Paper ID: | 643 |
---|---|
Title: | Variance Reduction in Stochastic Gradient Langevin Dynamics |
Stochastic Gradient MCMC algorithms such as Stochastic Gradient Langevin Dynamics (SGLD) are becoming increasingly popular as a way to perform Bayesian inference efficiently in large datasets. The SGLD algorithm is very similar to the SGD optimization algorithm, with the update equation being just the SGD update + injected Gaussian noise. The variance of the gradient at each step (from using a mini-batch instead of the whole dataset) adversely affects the convergence of the SGLD algorithm. Since the same problem affects SGD, there has been recent work in the optimization community on techniques for reducing this variance. In this paper, the authors apply one of these techniques, the SAGA algorithm, to improve the convergence of SGLD. The algorithm keeps the gradient of each datapoint, and their sum in memory. This sum of gradients of all datapoints is used to make updates in every iteration.
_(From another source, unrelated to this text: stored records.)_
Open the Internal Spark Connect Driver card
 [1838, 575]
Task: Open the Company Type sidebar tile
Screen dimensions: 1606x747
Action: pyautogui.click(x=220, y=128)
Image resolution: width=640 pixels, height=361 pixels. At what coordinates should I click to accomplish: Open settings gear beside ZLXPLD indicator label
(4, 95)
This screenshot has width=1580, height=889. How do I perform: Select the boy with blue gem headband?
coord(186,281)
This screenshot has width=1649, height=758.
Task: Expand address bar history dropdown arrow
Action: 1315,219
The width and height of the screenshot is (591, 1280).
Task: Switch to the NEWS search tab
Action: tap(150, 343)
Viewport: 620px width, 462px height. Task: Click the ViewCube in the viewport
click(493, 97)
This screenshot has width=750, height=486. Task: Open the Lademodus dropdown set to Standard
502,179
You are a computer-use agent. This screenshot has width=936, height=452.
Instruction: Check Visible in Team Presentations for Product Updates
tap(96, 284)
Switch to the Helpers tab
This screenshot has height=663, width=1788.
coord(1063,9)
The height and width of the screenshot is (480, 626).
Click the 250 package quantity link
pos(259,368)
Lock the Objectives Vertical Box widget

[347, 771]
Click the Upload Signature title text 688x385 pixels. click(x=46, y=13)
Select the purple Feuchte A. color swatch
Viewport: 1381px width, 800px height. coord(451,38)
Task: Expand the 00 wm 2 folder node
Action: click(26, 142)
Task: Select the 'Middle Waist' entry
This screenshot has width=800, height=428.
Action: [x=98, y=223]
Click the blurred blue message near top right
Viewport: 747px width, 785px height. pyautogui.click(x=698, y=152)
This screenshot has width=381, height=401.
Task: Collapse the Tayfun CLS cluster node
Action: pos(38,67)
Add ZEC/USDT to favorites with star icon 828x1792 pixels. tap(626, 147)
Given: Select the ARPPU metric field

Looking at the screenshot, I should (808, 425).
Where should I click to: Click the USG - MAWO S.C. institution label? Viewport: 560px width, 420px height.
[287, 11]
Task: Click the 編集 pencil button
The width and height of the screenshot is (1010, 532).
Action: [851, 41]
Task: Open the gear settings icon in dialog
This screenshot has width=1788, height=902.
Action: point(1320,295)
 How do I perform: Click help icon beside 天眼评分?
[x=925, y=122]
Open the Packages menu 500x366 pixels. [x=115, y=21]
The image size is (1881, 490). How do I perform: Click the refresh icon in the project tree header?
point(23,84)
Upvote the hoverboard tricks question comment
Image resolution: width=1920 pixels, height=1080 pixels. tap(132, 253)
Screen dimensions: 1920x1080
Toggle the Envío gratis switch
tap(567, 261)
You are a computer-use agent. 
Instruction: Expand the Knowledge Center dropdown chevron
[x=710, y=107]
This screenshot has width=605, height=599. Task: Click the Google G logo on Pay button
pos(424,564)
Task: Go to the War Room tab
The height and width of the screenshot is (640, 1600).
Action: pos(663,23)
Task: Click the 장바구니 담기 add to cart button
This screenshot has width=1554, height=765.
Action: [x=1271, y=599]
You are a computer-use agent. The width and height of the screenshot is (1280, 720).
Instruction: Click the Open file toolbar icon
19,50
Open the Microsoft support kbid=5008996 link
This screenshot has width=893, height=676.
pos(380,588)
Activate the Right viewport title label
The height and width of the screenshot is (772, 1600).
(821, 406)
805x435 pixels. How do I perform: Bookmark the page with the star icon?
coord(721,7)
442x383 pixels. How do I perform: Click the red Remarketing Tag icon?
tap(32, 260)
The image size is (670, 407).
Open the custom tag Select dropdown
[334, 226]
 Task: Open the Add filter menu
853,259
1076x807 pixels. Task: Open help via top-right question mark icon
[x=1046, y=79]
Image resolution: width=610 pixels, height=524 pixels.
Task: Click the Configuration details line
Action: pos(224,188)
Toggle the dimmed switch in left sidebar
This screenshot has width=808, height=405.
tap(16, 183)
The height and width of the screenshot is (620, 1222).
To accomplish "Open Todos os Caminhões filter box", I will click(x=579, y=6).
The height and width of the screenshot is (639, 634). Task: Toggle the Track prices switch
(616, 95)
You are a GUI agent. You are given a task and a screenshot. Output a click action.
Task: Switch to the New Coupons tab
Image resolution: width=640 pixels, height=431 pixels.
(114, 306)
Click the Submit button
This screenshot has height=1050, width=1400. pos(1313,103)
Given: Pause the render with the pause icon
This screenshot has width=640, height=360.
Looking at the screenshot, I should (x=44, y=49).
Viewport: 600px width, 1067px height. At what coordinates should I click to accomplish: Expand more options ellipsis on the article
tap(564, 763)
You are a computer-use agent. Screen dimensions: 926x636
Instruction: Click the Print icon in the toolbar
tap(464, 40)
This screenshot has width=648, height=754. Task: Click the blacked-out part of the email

However, after the first iteration, only gradients in a minibatch are computed, so the sum of gradients is a little stale as it involves gradients computed at parameter values from previous iterations. But the computational complexity is the same as SGLD, and using the sum of gradients over the whole dataset results in lower variance, which leads to faster convergence and lower asymptotic error. The basic algorithm is memory heavy as it requires storing the gradient of each datapoint, so the authors also propose a variant of the algorithm to address this, at the cost of more computation.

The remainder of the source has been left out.